**Set problem**: Return the lines from the records, starting at the line containing "You are a GUI" and ending at the last line of the records. Keep the pictures out of your answer.

**Records for the task**:
━━━━

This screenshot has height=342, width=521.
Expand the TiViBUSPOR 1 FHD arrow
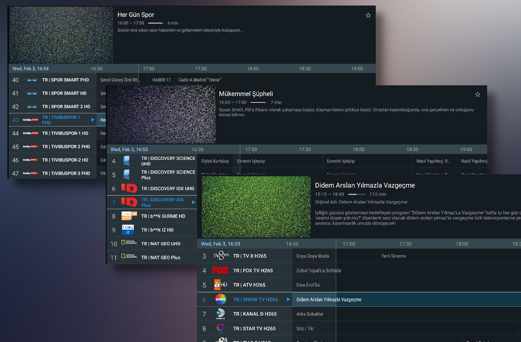pyautogui.click(x=92, y=120)
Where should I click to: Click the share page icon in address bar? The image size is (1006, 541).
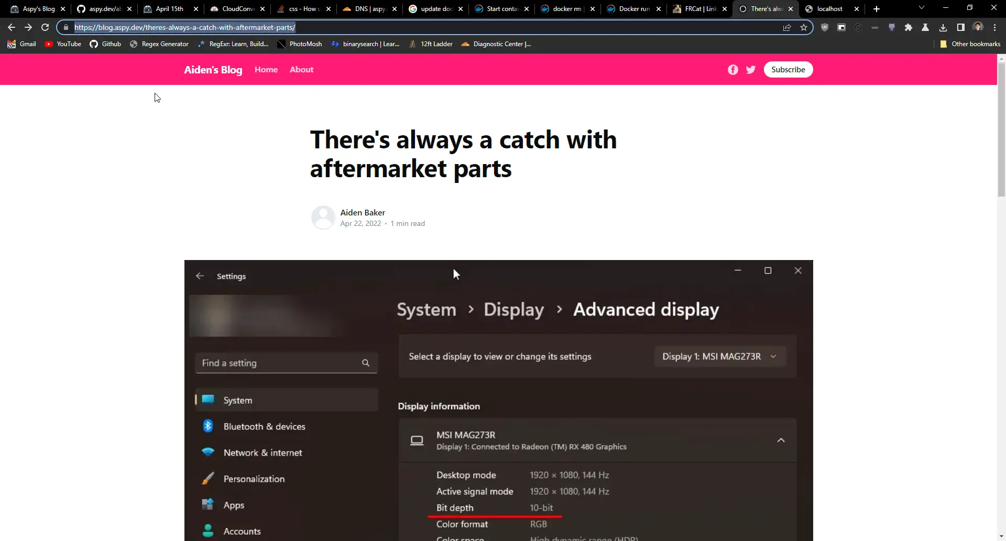[x=786, y=27]
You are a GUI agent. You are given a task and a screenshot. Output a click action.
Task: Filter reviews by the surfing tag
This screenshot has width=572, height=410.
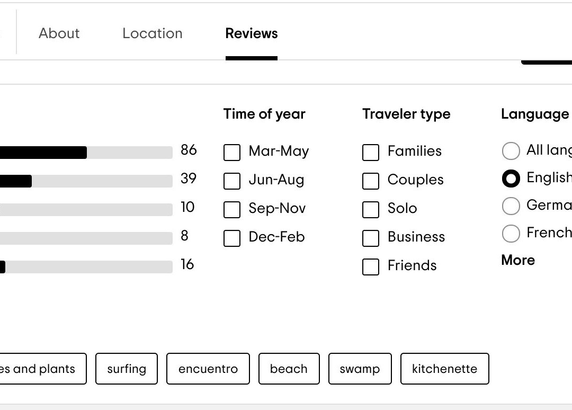tap(127, 369)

━━━━

**Answer to the problem**:
You are a GUI agent. You are given a task and a screenshot. Output a click action.
Task: Filter reviews by the surfing tag
This screenshot has width=572, height=410.
tap(127, 369)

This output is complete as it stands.